• [Your instructions]: Could you reproduce every record below exactly as written?

(Stored records)
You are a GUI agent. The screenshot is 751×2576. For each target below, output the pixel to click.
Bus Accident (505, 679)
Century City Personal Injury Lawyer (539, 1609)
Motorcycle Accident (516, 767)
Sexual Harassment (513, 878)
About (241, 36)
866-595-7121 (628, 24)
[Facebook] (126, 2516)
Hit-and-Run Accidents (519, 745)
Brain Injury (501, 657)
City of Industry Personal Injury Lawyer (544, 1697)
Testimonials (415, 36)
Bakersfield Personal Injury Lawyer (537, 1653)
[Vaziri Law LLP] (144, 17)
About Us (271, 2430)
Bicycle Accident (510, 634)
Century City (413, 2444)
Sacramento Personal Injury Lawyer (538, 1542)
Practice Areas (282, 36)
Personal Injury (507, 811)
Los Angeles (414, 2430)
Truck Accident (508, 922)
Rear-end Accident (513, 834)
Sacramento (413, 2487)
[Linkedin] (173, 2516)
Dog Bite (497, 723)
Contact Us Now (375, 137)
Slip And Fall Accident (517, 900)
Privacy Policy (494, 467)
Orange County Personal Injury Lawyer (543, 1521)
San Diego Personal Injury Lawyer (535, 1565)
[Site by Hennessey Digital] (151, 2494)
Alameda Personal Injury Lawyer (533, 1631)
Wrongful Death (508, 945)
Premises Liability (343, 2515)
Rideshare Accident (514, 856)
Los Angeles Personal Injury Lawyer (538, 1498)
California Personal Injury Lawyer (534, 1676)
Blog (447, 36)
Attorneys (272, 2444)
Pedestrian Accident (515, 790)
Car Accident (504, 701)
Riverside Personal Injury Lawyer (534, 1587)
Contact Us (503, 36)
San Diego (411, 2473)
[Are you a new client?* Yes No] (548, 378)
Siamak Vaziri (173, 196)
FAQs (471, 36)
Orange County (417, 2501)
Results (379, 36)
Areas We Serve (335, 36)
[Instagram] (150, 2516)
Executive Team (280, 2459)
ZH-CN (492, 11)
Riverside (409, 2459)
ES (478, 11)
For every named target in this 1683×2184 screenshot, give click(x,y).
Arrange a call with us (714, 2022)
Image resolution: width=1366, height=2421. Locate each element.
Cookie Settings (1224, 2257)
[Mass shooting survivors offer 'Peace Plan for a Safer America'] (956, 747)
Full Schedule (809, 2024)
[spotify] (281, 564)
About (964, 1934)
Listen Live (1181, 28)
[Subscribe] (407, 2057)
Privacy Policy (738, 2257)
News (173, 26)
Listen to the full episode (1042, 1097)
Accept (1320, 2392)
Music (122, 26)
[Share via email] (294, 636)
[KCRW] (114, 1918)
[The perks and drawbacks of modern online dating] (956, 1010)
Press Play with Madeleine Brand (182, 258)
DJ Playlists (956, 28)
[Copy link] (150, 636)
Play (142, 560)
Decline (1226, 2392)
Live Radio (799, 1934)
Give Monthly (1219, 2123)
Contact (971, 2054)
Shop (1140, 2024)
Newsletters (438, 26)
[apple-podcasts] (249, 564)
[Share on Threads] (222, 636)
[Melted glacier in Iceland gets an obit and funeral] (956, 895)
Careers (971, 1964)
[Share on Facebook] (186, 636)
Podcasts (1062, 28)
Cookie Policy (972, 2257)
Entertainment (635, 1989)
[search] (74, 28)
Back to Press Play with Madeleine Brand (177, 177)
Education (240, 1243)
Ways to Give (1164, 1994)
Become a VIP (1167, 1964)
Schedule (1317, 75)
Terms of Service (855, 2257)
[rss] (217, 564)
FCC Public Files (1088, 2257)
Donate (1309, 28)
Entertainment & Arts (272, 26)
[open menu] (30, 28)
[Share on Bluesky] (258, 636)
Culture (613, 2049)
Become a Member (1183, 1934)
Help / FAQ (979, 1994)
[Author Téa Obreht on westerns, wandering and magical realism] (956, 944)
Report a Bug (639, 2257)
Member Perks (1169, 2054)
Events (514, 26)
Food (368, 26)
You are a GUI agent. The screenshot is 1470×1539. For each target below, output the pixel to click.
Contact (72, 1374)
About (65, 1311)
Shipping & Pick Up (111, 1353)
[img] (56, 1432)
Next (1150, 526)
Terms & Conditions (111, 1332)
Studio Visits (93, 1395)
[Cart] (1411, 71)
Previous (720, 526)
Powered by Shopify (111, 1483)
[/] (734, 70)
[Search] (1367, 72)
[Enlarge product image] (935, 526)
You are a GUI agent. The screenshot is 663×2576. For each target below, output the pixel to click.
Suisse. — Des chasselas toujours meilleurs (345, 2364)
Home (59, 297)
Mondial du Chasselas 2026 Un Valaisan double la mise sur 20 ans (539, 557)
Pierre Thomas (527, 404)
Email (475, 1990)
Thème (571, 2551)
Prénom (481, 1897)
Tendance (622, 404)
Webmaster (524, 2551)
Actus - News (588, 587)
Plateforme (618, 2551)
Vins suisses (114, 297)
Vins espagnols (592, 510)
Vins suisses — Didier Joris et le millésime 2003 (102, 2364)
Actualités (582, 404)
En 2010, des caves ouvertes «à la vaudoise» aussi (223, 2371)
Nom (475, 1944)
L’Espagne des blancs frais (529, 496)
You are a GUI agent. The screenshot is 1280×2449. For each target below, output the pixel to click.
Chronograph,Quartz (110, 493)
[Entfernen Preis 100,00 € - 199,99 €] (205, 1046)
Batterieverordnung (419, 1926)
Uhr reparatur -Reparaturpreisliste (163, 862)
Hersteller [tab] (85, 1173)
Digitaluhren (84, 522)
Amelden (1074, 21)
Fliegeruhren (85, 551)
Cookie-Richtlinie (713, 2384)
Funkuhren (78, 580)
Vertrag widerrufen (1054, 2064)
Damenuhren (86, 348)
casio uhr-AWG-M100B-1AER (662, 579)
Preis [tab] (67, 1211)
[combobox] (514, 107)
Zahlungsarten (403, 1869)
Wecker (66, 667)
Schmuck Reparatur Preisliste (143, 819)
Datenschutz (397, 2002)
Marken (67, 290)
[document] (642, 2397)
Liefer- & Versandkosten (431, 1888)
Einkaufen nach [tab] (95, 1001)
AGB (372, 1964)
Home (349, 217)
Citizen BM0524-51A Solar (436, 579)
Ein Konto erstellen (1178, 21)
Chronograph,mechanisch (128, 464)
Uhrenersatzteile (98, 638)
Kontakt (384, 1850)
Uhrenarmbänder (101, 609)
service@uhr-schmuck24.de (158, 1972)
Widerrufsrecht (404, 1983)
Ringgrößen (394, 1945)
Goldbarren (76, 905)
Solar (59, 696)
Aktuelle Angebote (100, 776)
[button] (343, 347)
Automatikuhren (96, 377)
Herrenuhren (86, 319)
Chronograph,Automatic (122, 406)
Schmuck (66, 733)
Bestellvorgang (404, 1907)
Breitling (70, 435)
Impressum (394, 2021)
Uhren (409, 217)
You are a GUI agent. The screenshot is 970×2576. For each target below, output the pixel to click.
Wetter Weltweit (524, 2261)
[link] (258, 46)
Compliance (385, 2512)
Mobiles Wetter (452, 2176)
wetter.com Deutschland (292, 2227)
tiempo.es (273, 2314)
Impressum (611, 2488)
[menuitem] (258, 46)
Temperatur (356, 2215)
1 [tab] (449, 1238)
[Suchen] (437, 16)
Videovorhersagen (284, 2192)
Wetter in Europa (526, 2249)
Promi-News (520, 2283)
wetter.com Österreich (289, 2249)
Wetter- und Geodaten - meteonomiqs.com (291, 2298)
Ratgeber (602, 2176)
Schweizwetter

• [Problem solution]:
You are a GUI agent. The screenshot is 751×2576. For each target below, output the pixel to click.
Bus Accident (505, 679)
Century City Personal Injury Lawyer (539, 1609)
Motorcycle Accident (516, 767)
Sexual Harassment (513, 878)
About (241, 36)
866-595-7121 (628, 24)
[Facebook] (126, 2516)
Hit-and-Run Accidents (519, 745)
Brain Injury (501, 657)
City of Industry Personal Injury Lawyer (544, 1697)
Testimonials (415, 36)
Bakersfield Personal Injury Lawyer (537, 1653)
[Vaziri Law LLP] (144, 17)
About Us (271, 2430)
Bicycle Accident (510, 634)
Century City (413, 2444)
Sacramento Personal Injury Lawyer (538, 1542)
Practice Areas (282, 36)
Personal Injury (507, 811)
Los Angeles (414, 2430)
Truck Accident (508, 922)
Rear-end Accident (513, 834)
Sacramento (413, 2487)
[Linkedin] (173, 2516)
Dog Bite (497, 723)
Contact Us Now (375, 137)
Slip And Fall Accident (517, 900)
Privacy Policy (494, 467)
Orange County Personal Injury Lawyer (543, 1521)
San Diego Personal Injury Lawyer (535, 1565)
[Site by Hennessey Digital] (151, 2494)
Alameda Personal Injury Lawyer (533, 1631)
Wrongful Death (508, 945)
Premises Liability (343, 2515)
Rideshare Accident (514, 856)
Los Angeles Personal Injury Lawyer (538, 1498)
California Personal Injury Lawyer (534, 1676)
Blog (447, 36)
Attorneys (272, 2444)
Pedestrian Accident (515, 790)
Car Accident (504, 701)
Riverside Personal Injury Lawyer (534, 1587)
Contact Us (503, 36)
San Diego (411, 2473)
[Are you a new client?* Yes No] (548, 378)
Siamak Vaziri (173, 196)
FAQs (471, 36)
Orange County (417, 2501)
Results (379, 36)
Areas We Serve (335, 36)
[Instagram] (150, 2516)
Executive Team (280, 2459)
ZH-CN (492, 11)
Riverside (409, 2459)
ES (478, 11)
For every named target in this 1683×2184 screenshot, give click(x,y).
Arrange a call with us (714, 2022)
Image resolution: width=1366, height=2421. Locate each element.
Cookie Settings (1224, 2257)
[Mass shooting survivors offer 'Peace Plan for a Safer America'] (956, 747)
Full Schedule (809, 2024)
[spotify] (281, 564)
About (964, 1934)
Listen Live (1181, 28)
[Subscribe] (407, 2057)
Privacy Policy (738, 2257)
News (173, 26)
Listen to the full episode (1042, 1097)
Accept (1320, 2392)
Music (122, 26)
[Share via email] (294, 636)
[KCRW] (114, 1918)
[The perks and drawbacks of modern online dating] (956, 1010)
Press Play with Madeleine Brand (182, 258)
DJ Playlists (956, 28)
[Copy link] (150, 636)
Play (142, 560)
Decline (1226, 2392)
Live Radio (799, 1934)
Give Monthly (1219, 2123)
Contact (971, 2054)
Shop (1140, 2024)
Newsletters (438, 26)
[apple-podcasts] (249, 564)
[Share on Threads] (222, 636)
[Melted glacier in Iceland gets an obit and funeral] (956, 895)
Careers (971, 1964)
[Share on Facebook] (186, 636)
Podcasts (1062, 28)
Cookie Policy (972, 2257)
Entertainment (635, 1989)
[search] (74, 28)
Back to Press Play with Madeleine Brand (177, 177)
Education (240, 1243)
Ways to Give (1164, 1994)
Become a VIP (1167, 1964)
Schedule (1317, 75)
Terms of Service (855, 2257)
[rss] (217, 564)
FCC Public Files (1088, 2257)
Donate (1309, 28)
Entertainment & Arts (272, 26)
[open menu] (30, 28)
[Share on Bluesky] (258, 636)
Culture (613, 2049)
Become a Member (1183, 1934)
Help / FAQ (979, 1994)
[Author Téa Obreht on westerns, wandering and magical realism] (956, 944)
Report a Bug (639, 2257)
Member Perks (1169, 2054)
Events (514, 26)
Food (368, 26)
You are a GUI agent. The screenshot is 1470×1539. For each target below, output the pixel to click.
Contact (72, 1374)
About (65, 1311)
Shipping & Pick Up (111, 1353)
[img] (56, 1432)
Next (1150, 526)
Terms & Conditions (111, 1332)
Studio Visits (93, 1395)
[Cart] (1411, 71)
Previous (720, 526)
Powered by Shopify (111, 1483)
[/] (734, 70)
[Search] (1367, 72)
[Enlarge product image] (935, 526)
You are a GUI agent. The screenshot is 663×2576. For each target below, output the pixel to click.
Suisse. — Des chasselas toujours meilleurs (345, 2364)
Home (59, 297)
Mondial du Chasselas 2026 Un Valaisan double la mise sur 20 ans (539, 557)
Pierre Thomas (527, 404)
Email (475, 1990)
Thème (571, 2551)
Prénom (481, 1897)
Tendance (622, 404)
Webmaster (524, 2551)
Actus - News (588, 587)
Plateforme (618, 2551)
Vins suisses (114, 297)
Vins espagnols (592, 510)
Vins suisses — Didier Joris et le millésime 2003 (102, 2364)
Actualités (582, 404)
En 2010, des caves ouvertes «à la vaudoise» aussi (223, 2371)
Nom (475, 1944)
L’Espagne des blancs frais (529, 496)
You are a GUI agent. The screenshot is 1280×2449. For each target below, output the pixel to click.
Chronograph,Quartz (110, 493)
[Entfernen Preis 100,00 € - 199,99 €] (205, 1046)
Batterieverordnung (419, 1926)
Uhr reparatur -Reparaturpreisliste (163, 862)
Hersteller [tab] (85, 1173)
Digitaluhren (84, 522)
Amelden (1074, 21)
Fliegeruhren (85, 551)
Cookie-Richtlinie (713, 2384)
Funkuhren (78, 580)
Vertrag widerrufen (1054, 2064)
Damenuhren (86, 348)
casio uhr-AWG-M100B-1AER (662, 579)
Preis [tab] (67, 1211)
[combobox] (514, 107)
Zahlungsarten (403, 1869)
Wecker (66, 667)
Schmuck Reparatur Preisliste (143, 819)
Datenschutz (397, 2002)
Marken (67, 290)
[document] (642, 2397)
Liefer- & Versandkosten (431, 1888)
Einkaufen nach [tab] (95, 1001)
AGB (372, 1964)
Home (349, 217)
Citizen BM0524-51A Solar (436, 579)
Ein Konto erstellen (1178, 21)
Chronograph,mechanisch (128, 464)
Uhrenersatzteile (98, 638)
Kontakt (384, 1850)
Uhrenarmbänder (101, 609)
service@uhr-schmuck24.de (158, 1972)
Widerrufsrecht (404, 1983)
Ringgrößen (394, 1945)
Goldbarren (76, 905)
Solar (59, 696)
Aktuelle Angebote (100, 776)
[button] (343, 347)
Automatikuhren (96, 377)
Herrenuhren (86, 319)
Chronograph,Automatic (122, 406)
Schmuck (66, 733)
Bestellvorgang (404, 1907)
Breitling (70, 435)
Impressum (394, 2021)
Uhren (409, 217)
You are a GUI agent. The screenshot is 970×2576. For each target below, output the pixel to click.
Wetter Weltweit (524, 2261)
[link] (258, 46)
Compliance (385, 2512)
Mobiles Wetter (452, 2176)
wetter.com Deutschland (292, 2227)
tiempo.es (273, 2314)
Impressum (611, 2488)
[menuitem] (258, 46)
Temperatur (356, 2215)
1 [tab] (449, 1238)
[Suchen] (437, 16)
Videovorhersagen (284, 2192)
Wetter in Europa (526, 2249)
Promi-News (520, 2283)
wetter.com Österreich (289, 2249)
Wetter- und Geodaten - meteonomiqs.com (291, 2298)
Ratgeber (602, 2176)
Schweizwetter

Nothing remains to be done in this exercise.